CPSC/ECE 3200: Introduction to Operating System

Starting from:

~~$30~~

$24

In this project, you will work on two programs that help you (1) to be familiar with the concepts of process management and system calls; (2) to understand the functionalities and internals of the shell; and (3) to gain hand-on experience of writing system programs.

Task A: Concurrent Prime Sieve (30 Points)

<code>Write a concurrent version of prime sieve using pipes. The program shall run on a Linux machine
in the School of Computing computer labs. </code>

Overview

Your job for this task is to write a concurrent version of prime sieve program using pipes. In mathematics, the Sieve of Eratosthenes is an ancient algorithm for finding all prime numbers up to any given limit. A classical Sieve program finds all prime numbers up to a given integer *N*
by repeatedly dropping the multiples of newly founded prime numbers. If you are unfamiliar with the algorithm, you can read its wikipage at https://en.wikipedia.org/wiki/Sieve_of_Eratosthenes.

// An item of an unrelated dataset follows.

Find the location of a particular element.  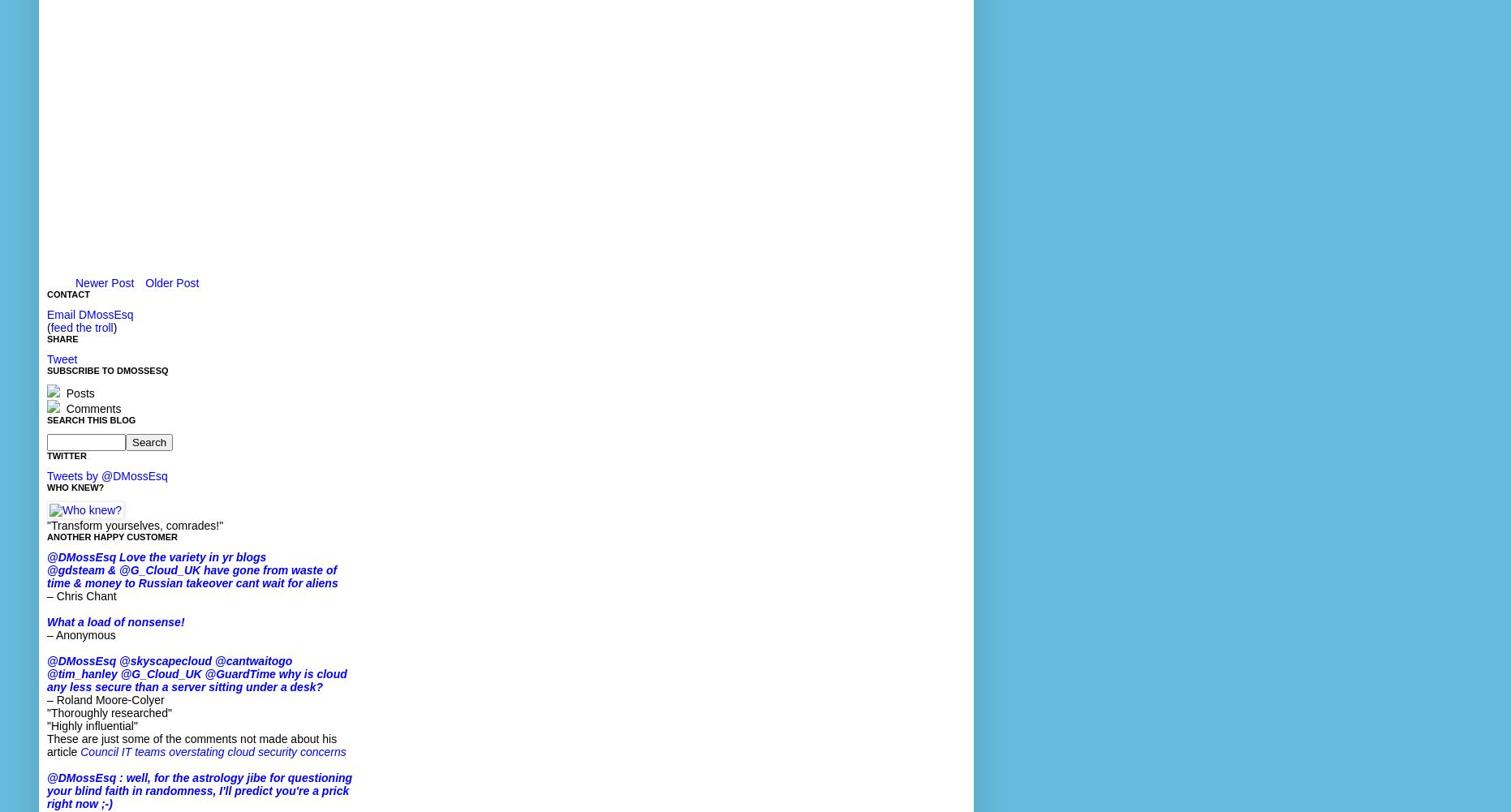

The idea of conncurent prime sieve is due to Doug McIlroy, inventor of Unix pipes. The following figure and text borrowed from the page (https://swtch.com/~rsc/thread/) created by Russ Cox, one of the XV6 authors.

A generating process can feed the numbers 2, 3, 4, ..., N into the left end of the pipeline: the first process in the line eliminates the multiples of 2, the second eliminates the multiples of 3, the third eliminates the multiples of 5, and so on:

![Illustration of Concurrent Sieve Using Pipes](./sieve.gif)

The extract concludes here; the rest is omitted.